Half Man star Julie Cullen: 'I have a mood board – I manifested appearing on HBO'

One of the bright spots in Richard Gadd’s darkly testosterone-filled new HBO and BBC drama Half Man is Julie Cullen, who plays Joanna, a uni pal of the main characters who appears in a crucial set of flashback episodes. Gadd’s follow-up to Baby Reindeer is already one of the most talked about shows of the year and Cullen is delighted and bewildered at being in the eye of the storm. “I’m just back from the premieres in New York and London and it feels like being in a whirlwind,” she says.

The Glasgow actress who now lives in London says being sent the scripts was an electric moment, since she was a big Baby Reindeer fan: “I was in my flat by myself and watched the whole thing thinking, ‘Oh my days, this is mental.’” She later found out from Gadd that when that show was first aired on Netflix he watched it on different devices at the same time, “To get the views up. He definitely didn’t need to do that, it went viral.”

Half Man is a very different beast to Gadd’s breakthrough. Cullen describes it as, “A story of two stepbrothers through three decades of their lives. It follows their difficult relationship through highs and lows.
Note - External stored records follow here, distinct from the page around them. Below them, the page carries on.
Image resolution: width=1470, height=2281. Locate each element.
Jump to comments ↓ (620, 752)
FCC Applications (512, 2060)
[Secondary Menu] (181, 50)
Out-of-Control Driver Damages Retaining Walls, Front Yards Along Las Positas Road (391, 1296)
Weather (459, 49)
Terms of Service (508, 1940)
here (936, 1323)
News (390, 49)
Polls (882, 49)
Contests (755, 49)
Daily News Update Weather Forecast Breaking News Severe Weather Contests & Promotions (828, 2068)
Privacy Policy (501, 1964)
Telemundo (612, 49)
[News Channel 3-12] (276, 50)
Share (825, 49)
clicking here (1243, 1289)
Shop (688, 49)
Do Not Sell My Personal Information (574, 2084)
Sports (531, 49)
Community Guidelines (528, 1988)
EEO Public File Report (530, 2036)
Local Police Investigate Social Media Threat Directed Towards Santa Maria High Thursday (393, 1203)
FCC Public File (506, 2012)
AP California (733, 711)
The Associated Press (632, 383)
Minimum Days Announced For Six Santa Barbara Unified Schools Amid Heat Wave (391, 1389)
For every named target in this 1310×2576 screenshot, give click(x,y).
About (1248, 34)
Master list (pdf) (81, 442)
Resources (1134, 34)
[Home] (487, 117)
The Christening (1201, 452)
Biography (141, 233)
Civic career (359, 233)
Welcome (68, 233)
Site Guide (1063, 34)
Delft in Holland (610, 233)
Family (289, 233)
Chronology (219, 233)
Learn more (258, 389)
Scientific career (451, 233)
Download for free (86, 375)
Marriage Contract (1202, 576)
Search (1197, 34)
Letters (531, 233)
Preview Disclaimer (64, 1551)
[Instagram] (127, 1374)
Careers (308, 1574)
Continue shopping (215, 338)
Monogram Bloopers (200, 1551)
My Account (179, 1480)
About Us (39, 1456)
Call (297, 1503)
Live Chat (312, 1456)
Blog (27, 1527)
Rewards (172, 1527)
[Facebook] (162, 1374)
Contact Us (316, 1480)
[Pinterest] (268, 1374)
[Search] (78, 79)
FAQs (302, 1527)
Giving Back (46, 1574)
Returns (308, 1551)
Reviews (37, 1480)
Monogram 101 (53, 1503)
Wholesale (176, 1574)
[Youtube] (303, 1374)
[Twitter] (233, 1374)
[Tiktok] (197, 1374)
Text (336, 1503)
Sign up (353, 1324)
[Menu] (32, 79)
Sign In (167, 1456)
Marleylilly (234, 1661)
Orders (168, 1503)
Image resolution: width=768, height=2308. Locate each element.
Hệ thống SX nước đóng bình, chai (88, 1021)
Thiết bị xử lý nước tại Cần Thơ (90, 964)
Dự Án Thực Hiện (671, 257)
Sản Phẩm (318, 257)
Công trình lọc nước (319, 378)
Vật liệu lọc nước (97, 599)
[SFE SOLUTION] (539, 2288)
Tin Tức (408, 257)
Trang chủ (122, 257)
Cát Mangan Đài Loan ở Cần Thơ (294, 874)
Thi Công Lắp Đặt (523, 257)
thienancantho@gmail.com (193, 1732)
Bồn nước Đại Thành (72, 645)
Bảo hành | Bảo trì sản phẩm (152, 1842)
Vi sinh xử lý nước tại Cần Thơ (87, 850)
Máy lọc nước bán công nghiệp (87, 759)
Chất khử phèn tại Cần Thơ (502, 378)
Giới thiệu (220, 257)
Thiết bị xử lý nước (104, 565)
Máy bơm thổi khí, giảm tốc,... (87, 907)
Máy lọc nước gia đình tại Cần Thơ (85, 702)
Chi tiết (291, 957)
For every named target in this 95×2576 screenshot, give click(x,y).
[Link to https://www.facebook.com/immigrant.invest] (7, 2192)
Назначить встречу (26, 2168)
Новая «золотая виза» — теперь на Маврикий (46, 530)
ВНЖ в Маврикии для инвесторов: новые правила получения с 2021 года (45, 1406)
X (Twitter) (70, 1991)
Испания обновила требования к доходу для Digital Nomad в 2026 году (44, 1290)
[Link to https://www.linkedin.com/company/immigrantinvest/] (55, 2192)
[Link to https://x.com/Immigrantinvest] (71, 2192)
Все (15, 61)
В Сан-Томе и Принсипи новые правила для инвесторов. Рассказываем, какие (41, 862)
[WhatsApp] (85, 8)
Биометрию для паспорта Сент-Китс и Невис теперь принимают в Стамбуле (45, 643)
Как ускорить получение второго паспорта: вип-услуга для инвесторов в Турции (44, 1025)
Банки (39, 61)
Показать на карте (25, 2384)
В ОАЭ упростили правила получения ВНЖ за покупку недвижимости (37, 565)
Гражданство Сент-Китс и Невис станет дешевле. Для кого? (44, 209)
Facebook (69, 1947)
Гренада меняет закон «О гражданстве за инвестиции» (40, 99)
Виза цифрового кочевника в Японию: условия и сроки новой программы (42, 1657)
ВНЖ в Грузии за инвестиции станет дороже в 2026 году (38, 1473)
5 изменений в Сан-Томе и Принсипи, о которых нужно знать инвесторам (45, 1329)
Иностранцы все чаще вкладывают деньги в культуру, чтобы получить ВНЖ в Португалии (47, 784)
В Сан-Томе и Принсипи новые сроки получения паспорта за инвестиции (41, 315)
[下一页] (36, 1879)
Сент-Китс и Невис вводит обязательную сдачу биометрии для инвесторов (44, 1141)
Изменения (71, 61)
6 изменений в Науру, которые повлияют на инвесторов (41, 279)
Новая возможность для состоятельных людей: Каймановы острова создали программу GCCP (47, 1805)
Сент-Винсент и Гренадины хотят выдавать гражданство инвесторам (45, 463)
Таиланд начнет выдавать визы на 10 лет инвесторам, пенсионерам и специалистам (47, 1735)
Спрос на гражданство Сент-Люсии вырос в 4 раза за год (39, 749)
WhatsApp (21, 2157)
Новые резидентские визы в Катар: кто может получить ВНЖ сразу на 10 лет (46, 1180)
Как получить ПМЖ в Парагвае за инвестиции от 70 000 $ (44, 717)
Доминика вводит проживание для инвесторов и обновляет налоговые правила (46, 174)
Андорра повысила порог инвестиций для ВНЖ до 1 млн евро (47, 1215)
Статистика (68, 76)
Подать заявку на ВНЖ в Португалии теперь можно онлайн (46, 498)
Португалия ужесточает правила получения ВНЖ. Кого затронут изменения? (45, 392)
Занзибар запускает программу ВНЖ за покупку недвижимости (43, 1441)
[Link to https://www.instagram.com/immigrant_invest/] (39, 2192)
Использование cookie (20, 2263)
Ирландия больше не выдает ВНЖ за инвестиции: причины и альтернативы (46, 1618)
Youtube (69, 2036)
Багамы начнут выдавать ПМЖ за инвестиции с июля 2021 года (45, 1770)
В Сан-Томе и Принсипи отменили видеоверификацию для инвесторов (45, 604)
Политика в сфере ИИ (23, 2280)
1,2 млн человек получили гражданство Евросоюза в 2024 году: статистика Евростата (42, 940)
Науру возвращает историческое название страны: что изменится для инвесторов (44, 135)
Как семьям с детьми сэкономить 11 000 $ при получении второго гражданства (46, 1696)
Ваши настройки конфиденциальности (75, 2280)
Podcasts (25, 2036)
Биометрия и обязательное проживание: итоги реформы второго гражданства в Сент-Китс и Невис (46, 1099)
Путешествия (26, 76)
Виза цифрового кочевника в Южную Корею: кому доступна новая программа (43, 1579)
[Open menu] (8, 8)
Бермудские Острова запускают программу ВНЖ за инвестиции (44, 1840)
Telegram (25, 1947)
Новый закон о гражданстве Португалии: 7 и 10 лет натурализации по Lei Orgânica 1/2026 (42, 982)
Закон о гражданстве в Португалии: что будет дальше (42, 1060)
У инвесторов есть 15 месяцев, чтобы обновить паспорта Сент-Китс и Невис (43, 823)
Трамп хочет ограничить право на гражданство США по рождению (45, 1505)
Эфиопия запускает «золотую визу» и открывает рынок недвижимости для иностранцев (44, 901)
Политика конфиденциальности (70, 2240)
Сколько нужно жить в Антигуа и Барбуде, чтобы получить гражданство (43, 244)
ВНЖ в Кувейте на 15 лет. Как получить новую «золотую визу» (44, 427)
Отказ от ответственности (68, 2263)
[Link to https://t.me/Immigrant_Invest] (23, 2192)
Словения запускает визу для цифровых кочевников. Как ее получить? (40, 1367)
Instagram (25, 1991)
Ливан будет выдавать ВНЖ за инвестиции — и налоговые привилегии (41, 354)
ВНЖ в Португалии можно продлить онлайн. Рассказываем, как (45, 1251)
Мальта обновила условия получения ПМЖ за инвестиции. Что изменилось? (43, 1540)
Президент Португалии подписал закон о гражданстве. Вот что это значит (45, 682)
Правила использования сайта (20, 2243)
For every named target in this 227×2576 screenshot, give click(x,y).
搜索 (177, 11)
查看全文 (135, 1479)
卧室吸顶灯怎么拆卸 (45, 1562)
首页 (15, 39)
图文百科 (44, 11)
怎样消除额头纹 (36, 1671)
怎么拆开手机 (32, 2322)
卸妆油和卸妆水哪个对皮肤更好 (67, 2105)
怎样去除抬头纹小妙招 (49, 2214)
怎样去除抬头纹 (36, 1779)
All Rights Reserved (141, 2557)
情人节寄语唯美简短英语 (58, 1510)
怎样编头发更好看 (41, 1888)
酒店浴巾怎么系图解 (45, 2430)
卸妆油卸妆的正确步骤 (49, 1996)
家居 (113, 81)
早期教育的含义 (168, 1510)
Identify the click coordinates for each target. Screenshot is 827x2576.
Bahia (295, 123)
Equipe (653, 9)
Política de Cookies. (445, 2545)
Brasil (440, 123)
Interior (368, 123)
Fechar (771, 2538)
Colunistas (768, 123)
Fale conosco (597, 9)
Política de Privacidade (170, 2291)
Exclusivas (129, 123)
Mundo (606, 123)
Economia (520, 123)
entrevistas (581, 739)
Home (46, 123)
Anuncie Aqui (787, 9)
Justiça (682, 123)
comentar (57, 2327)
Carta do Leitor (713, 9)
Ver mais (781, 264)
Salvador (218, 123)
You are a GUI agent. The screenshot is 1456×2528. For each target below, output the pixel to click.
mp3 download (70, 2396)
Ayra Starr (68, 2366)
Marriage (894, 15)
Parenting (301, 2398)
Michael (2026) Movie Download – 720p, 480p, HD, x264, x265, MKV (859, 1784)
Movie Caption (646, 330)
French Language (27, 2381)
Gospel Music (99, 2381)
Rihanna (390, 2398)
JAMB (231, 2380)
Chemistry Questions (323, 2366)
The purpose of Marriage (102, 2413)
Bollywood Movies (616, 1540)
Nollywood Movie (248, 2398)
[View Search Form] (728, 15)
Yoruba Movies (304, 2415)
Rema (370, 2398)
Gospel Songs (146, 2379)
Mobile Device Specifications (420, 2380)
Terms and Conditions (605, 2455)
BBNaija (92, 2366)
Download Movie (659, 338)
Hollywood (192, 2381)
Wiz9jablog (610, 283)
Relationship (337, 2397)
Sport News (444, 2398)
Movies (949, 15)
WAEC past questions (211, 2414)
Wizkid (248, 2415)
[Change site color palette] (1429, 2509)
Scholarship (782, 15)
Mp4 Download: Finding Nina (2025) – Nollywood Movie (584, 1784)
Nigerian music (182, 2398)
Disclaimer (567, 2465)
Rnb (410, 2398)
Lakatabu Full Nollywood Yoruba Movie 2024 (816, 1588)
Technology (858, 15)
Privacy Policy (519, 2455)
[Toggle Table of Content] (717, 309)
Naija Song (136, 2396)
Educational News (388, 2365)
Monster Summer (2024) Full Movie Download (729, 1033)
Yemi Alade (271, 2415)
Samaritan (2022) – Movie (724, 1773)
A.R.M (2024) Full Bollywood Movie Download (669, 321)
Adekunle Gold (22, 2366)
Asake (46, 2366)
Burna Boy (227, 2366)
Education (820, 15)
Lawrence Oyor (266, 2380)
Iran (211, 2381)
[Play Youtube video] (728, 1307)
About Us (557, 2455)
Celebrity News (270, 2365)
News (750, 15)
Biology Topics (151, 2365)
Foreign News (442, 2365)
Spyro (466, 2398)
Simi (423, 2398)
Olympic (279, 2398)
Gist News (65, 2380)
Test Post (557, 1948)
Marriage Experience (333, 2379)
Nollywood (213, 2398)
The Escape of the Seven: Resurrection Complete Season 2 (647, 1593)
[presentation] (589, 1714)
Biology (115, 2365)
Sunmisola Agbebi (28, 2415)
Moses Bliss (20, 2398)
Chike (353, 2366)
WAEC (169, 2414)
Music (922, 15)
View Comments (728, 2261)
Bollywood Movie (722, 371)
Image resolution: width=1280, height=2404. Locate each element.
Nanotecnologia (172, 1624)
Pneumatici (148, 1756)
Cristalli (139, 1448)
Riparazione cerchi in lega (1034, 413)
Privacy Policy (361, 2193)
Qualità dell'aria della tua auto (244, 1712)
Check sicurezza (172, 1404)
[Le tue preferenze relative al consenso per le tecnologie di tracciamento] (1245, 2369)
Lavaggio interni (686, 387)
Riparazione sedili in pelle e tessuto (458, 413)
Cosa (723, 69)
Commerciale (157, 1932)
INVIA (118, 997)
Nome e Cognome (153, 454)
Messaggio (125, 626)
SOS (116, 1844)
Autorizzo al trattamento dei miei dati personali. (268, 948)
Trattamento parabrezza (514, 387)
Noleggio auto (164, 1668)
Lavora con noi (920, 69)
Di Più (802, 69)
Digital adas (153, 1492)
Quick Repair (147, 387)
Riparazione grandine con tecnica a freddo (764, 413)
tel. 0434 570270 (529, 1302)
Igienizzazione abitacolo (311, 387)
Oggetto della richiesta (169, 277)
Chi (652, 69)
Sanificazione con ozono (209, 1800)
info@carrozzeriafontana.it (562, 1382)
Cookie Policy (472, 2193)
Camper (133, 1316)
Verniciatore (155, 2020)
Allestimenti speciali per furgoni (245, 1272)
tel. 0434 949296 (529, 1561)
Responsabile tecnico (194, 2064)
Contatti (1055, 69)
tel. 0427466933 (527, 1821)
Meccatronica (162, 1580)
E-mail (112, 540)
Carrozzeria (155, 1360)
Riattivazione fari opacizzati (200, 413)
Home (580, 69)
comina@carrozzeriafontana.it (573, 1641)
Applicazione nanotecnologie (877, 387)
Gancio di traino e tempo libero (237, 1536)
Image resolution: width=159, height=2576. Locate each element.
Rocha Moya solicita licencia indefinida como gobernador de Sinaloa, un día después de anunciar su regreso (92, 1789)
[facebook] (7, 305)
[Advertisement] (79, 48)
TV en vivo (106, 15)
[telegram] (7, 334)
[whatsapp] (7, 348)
And they meet a lot of different characters along the way, one of which is Joanna, who Niall [Gadd’s character, but played by Mitchell Robertson in the younger guise] meets in uni. She’s a bundle of energy and very naïve. But she has a stronger moral compass, and that leads into Niall making some decisions throughout the show, that are better decisions because of her.”

Mitchell Robinson and Julie Cullen in Half Man (BBC/Mam Tor Productions/Anne Binckebanck)

She says despite the darkness of the show, “It’s about how we’re quick to judge and not really understand an underlying reason as to why someone might be acting a certain way. What would be a nice takeaway for people is to be kinder in this very intense world.”

I have a mood board at home and I put HBO on there, and it happened. I like to manifest!

Julie Cullen

Her family is not in the performing arts; her dad “does fuel drains for cars and my mum’s a receptionist at a SEND school, but she was into am-dram and took me to rehearsals when she was doing Sweeney Todd, so I had a taste of singing onstage at seven years old.”

The musical theatre bug bit, and brilliantly her first professional job was “in panto opposite The Krankies, with Michelle McManus and David Hasselhoff playing Wendy and Peter Pan.” She eventually trained in Glasgow before moving to London at 21.

After finding herself amid the Rada crowd and dealing with a lot of imposter syndrome, a stint on Costa Cruises refreshed her perspective and she returned, “to go down the film and TV avenue… I have a mood board at home and I put HBO on there, and it happened. I like to manifest!”

And while she acknowledges the “volatile” nature of her industry she is ready to grab, or manifest, a Half Man-propelled future. “This is the best opportunity that I’ve ever been given.”